::: DATA PROVIDED :::
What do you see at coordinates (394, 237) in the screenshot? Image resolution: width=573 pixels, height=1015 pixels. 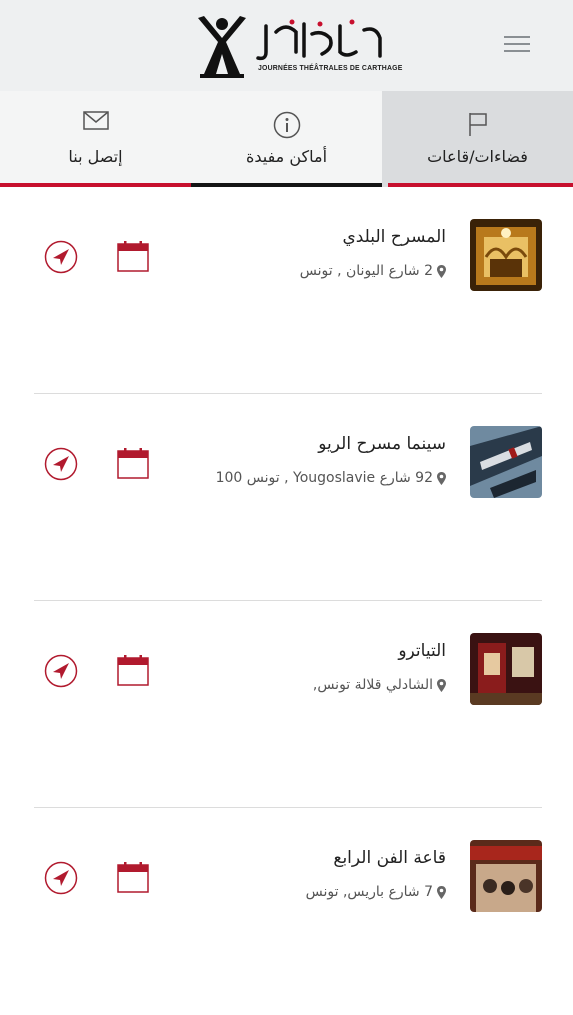 I see `venue-title: المسرح البلدي` at bounding box center [394, 237].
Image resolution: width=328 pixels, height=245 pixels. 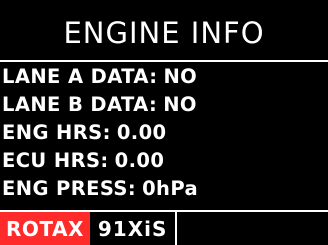 I want to click on engine-model: 91XiS, so click(x=132, y=228).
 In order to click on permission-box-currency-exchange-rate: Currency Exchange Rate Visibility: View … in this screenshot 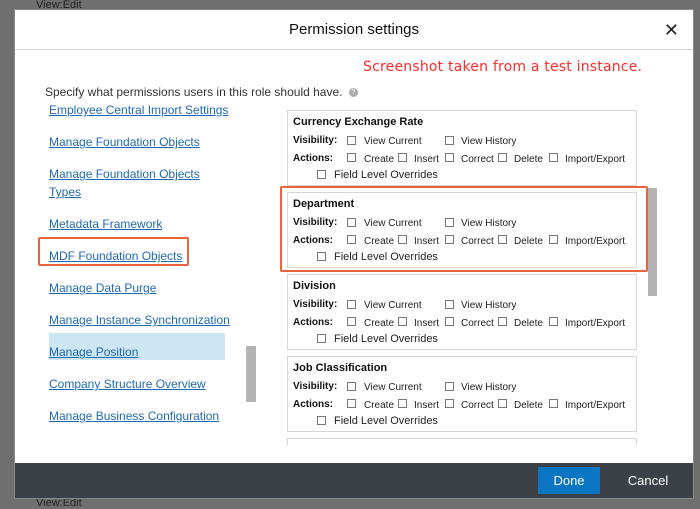, I will do `click(462, 148)`.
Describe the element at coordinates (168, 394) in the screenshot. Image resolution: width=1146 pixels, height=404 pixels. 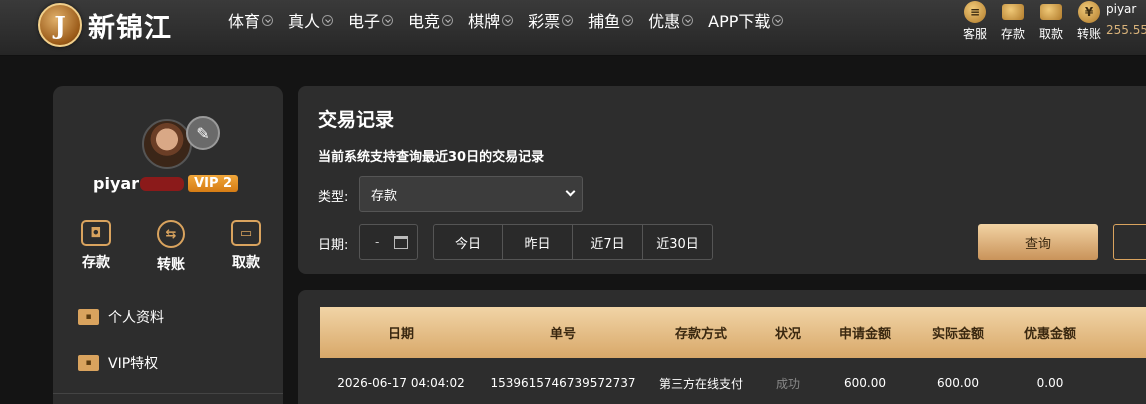
I see `sidebar-divider` at that location.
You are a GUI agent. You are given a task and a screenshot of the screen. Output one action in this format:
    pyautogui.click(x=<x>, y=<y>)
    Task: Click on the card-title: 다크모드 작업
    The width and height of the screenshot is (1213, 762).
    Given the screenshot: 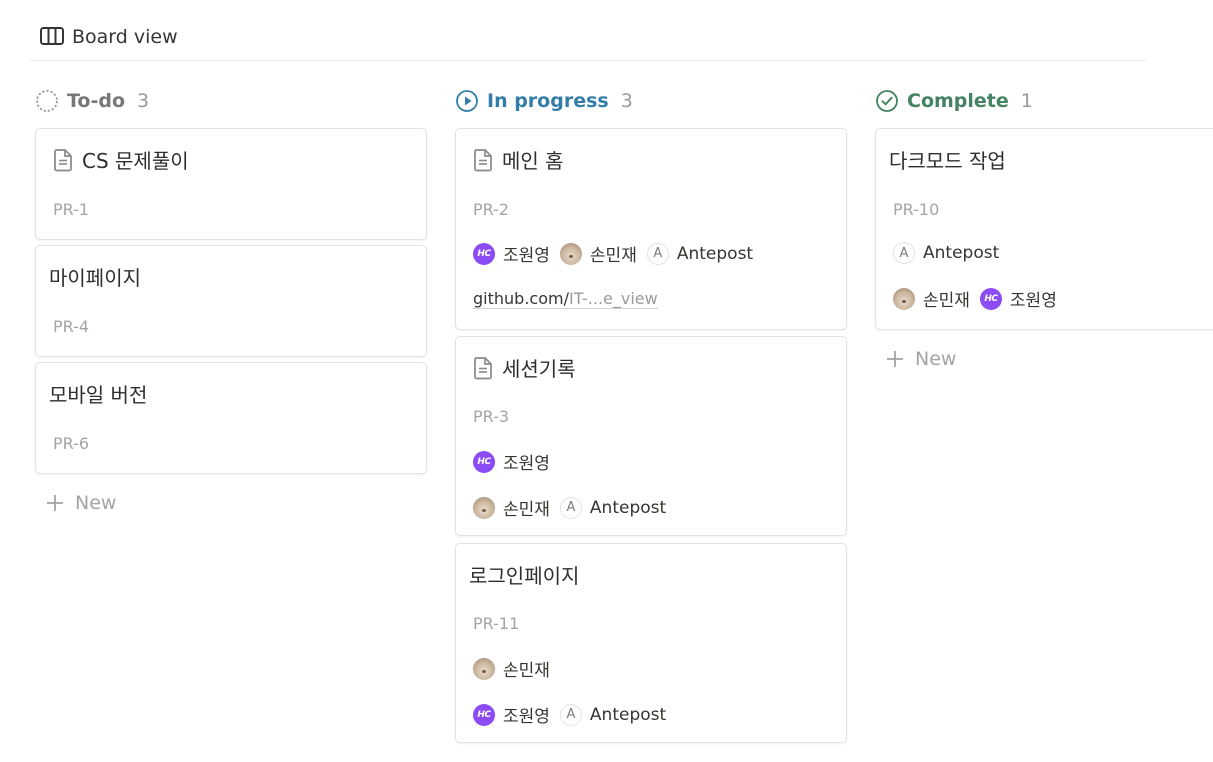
:::
[WHAT TO PRODUCE] Reproduce word for word the part of the items that opens with the line containing "Describe the element" and closes with the last line of the items. Leave the pictures out of your copy.

[WRITTEN RESPONSE]
Describe the element at coordinates (168, 394) in the screenshot. Image resolution: width=1146 pixels, height=404 pixels. 
I see `sidebar-divider` at that location.
You are a GUI agent. You are given a task and a screenshot of the screen. Output one action in this format:
    pyautogui.click(x=<x>, y=<y>)
    Task: Click on the card-title: 다크모드 작업
    The width and height of the screenshot is (1213, 762).
    Given the screenshot: 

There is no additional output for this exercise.